** Data on locating visible targets **
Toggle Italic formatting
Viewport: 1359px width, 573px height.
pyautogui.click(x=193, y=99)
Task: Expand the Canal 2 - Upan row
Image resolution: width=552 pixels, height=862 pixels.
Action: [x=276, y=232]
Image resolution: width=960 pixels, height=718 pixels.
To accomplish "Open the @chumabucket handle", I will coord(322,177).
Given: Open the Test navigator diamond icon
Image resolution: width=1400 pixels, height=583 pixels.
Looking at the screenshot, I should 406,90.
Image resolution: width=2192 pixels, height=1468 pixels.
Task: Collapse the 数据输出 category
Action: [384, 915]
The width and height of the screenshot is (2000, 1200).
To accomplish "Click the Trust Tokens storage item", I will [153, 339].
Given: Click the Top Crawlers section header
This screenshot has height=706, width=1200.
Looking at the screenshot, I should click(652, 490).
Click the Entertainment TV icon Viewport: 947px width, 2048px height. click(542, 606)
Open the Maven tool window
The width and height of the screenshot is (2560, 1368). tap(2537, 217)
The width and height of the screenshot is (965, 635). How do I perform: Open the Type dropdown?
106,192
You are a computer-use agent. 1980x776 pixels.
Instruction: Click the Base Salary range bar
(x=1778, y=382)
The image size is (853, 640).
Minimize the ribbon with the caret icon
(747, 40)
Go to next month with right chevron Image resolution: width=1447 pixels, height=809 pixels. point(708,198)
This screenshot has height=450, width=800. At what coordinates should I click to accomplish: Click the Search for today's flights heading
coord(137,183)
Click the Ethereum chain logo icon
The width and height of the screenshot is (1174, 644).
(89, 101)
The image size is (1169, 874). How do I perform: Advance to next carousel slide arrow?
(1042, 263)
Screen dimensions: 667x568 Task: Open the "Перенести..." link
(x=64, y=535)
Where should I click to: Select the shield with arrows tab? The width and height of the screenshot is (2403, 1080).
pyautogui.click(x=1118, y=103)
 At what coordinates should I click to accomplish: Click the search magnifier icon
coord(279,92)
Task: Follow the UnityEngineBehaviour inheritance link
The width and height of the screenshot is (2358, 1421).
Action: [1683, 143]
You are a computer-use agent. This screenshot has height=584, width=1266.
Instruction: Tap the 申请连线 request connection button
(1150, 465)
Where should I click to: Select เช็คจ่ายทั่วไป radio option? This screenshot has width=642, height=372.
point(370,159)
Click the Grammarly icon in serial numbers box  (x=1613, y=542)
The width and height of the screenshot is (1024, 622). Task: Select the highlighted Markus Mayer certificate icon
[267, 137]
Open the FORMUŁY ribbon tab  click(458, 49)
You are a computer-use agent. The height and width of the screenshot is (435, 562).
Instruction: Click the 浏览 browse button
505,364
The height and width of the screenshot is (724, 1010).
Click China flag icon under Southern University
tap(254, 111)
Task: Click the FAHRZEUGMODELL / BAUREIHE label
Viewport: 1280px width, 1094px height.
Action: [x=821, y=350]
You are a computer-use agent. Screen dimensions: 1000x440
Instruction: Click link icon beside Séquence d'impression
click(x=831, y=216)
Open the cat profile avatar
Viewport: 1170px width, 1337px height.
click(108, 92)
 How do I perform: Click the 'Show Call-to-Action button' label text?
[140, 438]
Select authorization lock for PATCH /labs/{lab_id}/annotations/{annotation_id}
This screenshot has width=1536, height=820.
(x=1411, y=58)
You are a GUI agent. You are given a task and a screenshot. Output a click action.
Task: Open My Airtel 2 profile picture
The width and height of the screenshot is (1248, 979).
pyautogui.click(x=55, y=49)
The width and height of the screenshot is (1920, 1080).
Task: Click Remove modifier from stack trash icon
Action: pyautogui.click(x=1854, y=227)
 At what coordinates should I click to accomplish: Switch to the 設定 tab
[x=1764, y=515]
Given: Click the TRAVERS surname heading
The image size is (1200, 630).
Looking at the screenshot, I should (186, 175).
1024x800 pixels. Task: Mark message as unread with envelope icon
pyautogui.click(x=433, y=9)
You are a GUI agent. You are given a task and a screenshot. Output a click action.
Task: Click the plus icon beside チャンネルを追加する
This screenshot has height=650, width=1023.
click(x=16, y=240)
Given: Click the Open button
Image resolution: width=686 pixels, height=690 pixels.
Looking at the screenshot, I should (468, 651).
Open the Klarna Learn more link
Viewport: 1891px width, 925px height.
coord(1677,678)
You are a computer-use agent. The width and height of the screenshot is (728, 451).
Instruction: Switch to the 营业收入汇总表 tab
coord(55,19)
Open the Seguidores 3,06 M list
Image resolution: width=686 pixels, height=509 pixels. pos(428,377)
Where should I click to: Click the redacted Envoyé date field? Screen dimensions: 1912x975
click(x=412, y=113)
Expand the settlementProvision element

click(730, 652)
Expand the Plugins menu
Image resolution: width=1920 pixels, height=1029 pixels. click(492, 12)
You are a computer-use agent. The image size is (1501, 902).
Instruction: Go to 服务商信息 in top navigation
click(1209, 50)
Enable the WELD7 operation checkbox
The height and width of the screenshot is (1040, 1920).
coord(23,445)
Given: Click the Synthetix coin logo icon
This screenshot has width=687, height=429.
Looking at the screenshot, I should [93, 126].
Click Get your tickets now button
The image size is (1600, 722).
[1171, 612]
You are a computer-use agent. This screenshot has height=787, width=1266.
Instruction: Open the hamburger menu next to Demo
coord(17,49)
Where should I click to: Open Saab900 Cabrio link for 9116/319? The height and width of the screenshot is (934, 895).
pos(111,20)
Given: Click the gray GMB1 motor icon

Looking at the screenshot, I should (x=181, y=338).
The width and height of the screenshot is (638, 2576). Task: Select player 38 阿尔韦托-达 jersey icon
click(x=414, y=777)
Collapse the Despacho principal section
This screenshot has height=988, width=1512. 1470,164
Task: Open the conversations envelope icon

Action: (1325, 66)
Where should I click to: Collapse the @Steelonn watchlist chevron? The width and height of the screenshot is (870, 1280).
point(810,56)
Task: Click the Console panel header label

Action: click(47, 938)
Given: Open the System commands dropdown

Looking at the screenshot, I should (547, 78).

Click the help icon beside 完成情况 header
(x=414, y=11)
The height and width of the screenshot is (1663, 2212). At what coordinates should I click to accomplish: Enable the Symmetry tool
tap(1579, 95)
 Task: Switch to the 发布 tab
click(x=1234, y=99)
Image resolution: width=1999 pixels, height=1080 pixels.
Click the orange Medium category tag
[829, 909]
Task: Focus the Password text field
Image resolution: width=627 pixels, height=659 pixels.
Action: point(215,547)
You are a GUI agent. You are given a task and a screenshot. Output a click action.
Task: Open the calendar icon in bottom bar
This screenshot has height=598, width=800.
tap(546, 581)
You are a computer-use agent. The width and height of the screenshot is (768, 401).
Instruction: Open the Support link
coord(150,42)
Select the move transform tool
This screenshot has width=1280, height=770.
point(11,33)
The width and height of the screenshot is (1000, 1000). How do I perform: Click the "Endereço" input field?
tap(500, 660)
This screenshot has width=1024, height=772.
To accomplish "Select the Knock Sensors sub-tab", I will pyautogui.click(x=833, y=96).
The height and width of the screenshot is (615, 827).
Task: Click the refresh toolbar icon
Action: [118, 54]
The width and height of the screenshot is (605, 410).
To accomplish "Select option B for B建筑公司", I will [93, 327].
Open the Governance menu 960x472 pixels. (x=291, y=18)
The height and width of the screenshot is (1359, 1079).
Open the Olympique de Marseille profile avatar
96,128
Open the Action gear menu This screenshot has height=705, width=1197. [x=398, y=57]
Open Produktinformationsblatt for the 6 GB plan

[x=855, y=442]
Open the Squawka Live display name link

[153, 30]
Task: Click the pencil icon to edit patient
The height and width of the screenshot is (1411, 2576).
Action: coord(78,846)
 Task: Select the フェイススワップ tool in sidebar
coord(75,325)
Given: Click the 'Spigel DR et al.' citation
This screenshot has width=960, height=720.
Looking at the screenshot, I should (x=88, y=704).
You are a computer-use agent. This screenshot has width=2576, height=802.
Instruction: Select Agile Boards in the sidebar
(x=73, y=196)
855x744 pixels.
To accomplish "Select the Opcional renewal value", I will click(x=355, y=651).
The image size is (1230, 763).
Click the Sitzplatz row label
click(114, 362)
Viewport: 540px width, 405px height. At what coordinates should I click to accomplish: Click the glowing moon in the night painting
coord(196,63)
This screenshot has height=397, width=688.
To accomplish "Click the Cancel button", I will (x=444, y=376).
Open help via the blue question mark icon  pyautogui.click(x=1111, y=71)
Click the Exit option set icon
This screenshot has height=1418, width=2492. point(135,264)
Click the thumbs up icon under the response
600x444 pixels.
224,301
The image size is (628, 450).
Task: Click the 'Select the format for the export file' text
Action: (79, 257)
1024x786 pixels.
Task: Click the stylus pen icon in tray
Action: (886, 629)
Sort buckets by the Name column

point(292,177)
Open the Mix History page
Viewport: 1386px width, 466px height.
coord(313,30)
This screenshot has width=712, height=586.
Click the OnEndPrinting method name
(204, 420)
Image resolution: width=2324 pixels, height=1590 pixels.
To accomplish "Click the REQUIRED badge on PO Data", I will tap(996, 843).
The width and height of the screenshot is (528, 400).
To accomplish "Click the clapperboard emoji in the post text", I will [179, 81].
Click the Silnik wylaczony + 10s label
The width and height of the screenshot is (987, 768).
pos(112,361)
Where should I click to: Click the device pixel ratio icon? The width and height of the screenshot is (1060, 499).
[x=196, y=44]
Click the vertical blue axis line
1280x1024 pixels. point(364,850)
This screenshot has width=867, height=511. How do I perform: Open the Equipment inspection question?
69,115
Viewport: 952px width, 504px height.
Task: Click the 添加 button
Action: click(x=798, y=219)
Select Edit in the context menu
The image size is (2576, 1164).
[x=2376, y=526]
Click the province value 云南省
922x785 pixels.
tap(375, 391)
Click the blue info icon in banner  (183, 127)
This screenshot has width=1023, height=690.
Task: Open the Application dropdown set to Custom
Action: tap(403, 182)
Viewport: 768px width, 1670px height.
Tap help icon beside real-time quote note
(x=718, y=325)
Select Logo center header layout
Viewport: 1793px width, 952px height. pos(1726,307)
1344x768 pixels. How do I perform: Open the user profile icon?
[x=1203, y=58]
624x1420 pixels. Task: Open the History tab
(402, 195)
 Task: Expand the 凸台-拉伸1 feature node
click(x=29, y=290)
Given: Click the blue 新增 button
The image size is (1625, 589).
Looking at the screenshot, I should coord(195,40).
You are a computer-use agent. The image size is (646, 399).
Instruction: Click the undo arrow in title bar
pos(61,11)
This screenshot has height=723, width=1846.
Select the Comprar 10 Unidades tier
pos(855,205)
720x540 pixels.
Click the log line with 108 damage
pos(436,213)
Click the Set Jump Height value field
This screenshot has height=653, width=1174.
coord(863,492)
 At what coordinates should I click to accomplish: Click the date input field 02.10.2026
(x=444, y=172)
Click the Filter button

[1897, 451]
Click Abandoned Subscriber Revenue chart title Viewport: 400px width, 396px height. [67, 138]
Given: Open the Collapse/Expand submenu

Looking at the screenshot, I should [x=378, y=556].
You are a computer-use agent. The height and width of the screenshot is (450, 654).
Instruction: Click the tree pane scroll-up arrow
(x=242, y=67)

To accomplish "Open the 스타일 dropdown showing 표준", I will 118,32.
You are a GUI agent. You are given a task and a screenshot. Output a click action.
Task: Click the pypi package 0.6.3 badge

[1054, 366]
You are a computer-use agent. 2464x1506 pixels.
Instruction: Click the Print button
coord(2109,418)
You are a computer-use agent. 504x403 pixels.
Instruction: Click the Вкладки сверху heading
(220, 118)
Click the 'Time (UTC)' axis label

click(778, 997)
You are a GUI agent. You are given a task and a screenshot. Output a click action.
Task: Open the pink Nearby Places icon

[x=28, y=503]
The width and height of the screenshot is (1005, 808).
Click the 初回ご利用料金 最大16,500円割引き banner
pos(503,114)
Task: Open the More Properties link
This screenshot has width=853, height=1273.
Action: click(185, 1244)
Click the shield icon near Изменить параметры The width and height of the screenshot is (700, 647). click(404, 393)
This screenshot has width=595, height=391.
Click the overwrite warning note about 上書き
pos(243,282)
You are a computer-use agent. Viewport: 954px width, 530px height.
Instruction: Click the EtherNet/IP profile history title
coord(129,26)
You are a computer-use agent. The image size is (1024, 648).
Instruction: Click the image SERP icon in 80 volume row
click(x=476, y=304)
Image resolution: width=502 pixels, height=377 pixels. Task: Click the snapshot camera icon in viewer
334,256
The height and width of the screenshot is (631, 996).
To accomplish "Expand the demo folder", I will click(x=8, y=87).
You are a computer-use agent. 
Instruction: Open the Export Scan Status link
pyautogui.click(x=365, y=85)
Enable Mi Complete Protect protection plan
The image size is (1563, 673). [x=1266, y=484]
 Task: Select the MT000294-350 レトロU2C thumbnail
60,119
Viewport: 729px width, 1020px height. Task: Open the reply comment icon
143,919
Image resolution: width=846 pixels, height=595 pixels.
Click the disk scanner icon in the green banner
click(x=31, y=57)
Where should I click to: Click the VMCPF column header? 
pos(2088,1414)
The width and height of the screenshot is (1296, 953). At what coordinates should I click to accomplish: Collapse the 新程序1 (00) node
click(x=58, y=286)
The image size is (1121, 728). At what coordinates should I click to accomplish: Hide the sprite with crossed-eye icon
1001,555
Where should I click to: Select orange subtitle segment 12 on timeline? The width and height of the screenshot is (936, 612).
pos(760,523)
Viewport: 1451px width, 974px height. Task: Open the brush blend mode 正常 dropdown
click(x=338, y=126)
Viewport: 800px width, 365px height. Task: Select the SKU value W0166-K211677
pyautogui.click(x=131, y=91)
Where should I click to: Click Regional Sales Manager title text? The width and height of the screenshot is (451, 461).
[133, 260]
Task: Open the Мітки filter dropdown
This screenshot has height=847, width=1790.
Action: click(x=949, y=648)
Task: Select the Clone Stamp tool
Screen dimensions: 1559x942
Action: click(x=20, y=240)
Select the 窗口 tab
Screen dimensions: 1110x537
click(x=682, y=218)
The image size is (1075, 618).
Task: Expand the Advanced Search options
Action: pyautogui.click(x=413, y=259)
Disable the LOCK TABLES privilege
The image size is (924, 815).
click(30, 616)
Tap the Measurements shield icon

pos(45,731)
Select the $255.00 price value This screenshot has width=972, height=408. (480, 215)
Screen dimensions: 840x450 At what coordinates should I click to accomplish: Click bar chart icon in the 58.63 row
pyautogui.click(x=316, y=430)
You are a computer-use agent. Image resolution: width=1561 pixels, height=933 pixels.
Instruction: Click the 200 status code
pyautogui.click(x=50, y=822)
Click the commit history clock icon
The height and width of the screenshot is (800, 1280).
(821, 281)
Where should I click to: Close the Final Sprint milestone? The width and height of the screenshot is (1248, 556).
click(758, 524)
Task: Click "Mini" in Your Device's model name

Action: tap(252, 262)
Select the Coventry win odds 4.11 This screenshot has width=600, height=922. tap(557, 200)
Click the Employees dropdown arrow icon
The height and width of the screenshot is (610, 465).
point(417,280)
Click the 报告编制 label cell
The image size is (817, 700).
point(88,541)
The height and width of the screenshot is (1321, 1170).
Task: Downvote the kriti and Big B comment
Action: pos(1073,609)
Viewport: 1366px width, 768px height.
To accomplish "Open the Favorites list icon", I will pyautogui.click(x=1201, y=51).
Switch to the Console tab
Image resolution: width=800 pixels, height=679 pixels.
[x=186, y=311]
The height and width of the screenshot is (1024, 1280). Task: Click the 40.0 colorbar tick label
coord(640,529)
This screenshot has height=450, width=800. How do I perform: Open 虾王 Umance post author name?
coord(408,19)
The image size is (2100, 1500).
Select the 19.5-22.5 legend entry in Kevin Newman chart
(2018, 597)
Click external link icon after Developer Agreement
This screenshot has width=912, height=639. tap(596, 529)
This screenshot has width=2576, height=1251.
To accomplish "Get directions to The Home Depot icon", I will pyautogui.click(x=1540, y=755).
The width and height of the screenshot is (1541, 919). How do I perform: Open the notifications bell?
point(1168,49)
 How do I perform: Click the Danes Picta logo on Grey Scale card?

** What you will do **
Pick out every line of the material above that contains the word "shield", and copy each one.

** Solution below **
Where should I click to: Select the shield with arrows tab? The width and height of the screenshot is (2403, 1080).
Click the shield icon near Изменить параметры The width and height of the screenshot is (700, 647). click(404, 393)
Tap the Measurements shield icon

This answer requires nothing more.